Cobram Estate

Not all olive oils are the same. Much like wine, there’s a massive difference between quality. You smell and taste it immediately.

Just like wine, a beautiful olive oil stays with you, delivering soft notes that can range from grass and herbs to floral and citrus. There’s a mouthfeel. There are perfect pairings, that, just like wine, cause the simplest ingredients to shine so brightly.

This month, we bring you Cobram Estate’s Australia Select Extra Virgin Olive Oil. It’s one bottle in a lineup of ultra-premium olive oils, made with exactly the same care and attention to detail you’d find in a fine wine.

In a crazy twist, the founders of Cobram Estate have a lot in common with Penfolds, as well. They have groves in Australia and also in California, offering you tastes of the similarities and the differences these two sister regions have for growing.

Their own journey is also one of Extraordinary Risk and deserved reward.

Rob McGavin and Paul Riordan met in agriculture college in Australia in the early ‘90s, originally studying agribusiness. However, the friends took a trip to Israel, and as travel so often does, it changed their stars.

In Israel, they fell in love with the olive oils — with the differences in flavor, based upon the types of olives mascerated.

The trip would not remain just a memory. They returned to Australia, with the plan to create the finest olive oils possible in the world, from Victoria.

In 1999, they shipped a few hundred clippings from a mix of Israeli olive trees, but the shipment hit a quarantine at the port and half of the clippings died. Undeterred by the loss of money and time, the two doubled down. Today, Cobram Estate is the largest producer of olive oil and has the most groves of any company in Australia. They produce some of the most respected oils — both wonderfully affordable and worthy of luxury dining — in the world.

They expanded into California in 2014, seeking the appeals that Penfolds found. The landscape, climate and consumers were all there.

“The duality is fantastic,” offers CEO/Co-Founder Paul Riordan, of the two regions. “It allows us to 

harvest on opposite seasons, focusing on the best of the crop in each. The varieties are different within the oils themselves, too. Our Australia-produced oil is milder and fruiter. It has a bigger, more floral nose, and it is not as bitter. Our California oil has a grassier aroma and is considerably bitter and pungent. It’s bolder. When we submit them in competitions, the Australian oils are submitted under medium category and the California for the bold categories.”

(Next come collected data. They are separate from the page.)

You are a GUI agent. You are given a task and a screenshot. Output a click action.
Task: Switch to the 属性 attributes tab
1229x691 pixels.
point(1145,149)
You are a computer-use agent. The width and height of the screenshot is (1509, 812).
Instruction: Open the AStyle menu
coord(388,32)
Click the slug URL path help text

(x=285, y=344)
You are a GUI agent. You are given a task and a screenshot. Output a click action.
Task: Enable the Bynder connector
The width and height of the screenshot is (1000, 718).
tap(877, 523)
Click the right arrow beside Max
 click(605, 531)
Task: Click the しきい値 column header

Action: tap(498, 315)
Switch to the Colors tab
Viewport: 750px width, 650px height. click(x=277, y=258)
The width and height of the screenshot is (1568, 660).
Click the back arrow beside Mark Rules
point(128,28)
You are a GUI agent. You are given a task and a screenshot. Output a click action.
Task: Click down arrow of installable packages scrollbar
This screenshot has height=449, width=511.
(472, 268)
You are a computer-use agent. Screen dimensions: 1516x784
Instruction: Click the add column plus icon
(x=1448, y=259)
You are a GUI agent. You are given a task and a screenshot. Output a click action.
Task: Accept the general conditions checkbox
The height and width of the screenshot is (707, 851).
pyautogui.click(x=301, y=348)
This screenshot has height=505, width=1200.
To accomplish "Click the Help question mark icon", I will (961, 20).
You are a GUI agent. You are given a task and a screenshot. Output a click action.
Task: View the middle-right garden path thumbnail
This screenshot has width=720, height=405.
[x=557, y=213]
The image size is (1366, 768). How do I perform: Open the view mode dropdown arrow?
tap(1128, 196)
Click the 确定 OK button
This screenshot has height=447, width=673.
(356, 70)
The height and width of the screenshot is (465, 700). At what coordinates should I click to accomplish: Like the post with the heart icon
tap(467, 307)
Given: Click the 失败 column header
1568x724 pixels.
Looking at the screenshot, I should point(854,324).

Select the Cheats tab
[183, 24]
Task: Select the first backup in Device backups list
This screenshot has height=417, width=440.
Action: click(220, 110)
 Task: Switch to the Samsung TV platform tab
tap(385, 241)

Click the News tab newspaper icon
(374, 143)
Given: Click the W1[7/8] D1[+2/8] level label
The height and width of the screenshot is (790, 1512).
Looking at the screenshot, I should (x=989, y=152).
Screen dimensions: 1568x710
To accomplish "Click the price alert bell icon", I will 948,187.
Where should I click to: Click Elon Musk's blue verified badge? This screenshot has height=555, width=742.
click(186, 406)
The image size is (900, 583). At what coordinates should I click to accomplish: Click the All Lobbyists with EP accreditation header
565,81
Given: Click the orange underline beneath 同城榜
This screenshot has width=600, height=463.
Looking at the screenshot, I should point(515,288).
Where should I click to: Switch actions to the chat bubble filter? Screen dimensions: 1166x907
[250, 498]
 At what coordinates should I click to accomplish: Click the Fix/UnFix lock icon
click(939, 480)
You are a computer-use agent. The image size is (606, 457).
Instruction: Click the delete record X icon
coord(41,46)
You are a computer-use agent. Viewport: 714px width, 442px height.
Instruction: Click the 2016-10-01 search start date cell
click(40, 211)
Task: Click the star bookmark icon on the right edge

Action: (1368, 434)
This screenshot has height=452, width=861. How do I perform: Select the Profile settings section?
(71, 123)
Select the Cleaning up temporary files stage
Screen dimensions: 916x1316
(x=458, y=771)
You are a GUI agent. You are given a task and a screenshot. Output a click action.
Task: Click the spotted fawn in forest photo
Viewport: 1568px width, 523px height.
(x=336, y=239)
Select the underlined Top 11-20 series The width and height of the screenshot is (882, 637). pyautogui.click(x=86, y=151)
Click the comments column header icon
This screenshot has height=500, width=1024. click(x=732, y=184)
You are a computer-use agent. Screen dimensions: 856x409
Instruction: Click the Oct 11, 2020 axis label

You’ve gotten a bottle of their Australia Select Extra Virgin Olive Oil, which is great for everything. It’s smooth and creamy, born of a mix of Picual, Hojiblanca and Coratina olives. The flavor has green, tomato bush notes, delicate fig leaves and renders your palate feeling clean after each taste. Drizzle it on a Caprese salad, dip a fresh, warm piece of French bread in a bowl of it, but also don’t be afraid to employ it with heat. You can certainly sauté scallops in this oil. One thing you might not consider? How good it is poured over vanilla ice cream, hit with a little rock salt.

“Don’t hold on to it, though” says Riordan. “It’s not a wine, and it is not going to get better with age. Olive oils should always be consumed at their freshest and stored away from sunlight and away from heat. Do not leave it next to a window or right by your stove.”

Thus, we encourage you to crack open this bottle post-haste! You’ll notice something very fun, when you do. It’s Cobram Estate’s signature pour spout. Built into the bottle, it pops up for easy pouring. When you put the cap back on, it is compressed, ensuring ultimate freshness of your oil.

After you fall head over heels for this label, check out their others, like the sister bottle of California Select, made of a blend of Mission, Ascolano, Manzanillo, Sevillano and Frantoio olives, with a bold flavor of freshly cut grass and tropical fruits.

Want a truly premium olive oil experience? They offer a First Harvest label from Australia and a First Harvest from California each year. “We don’t sell these outside of online,” says Riordan. “It’s extremely limited, at around 2,000 bottles. We are almost sold out now, and people should look out for the releases annually around December. It comes in a clear bottle to showcase the vibrant, almost acid-green color. But we put the bottles in a carton cannister, to keep them fresh.”

At $75, these may happily ruin you for every other olive oil for eternity. And, really, is that such a problem to have?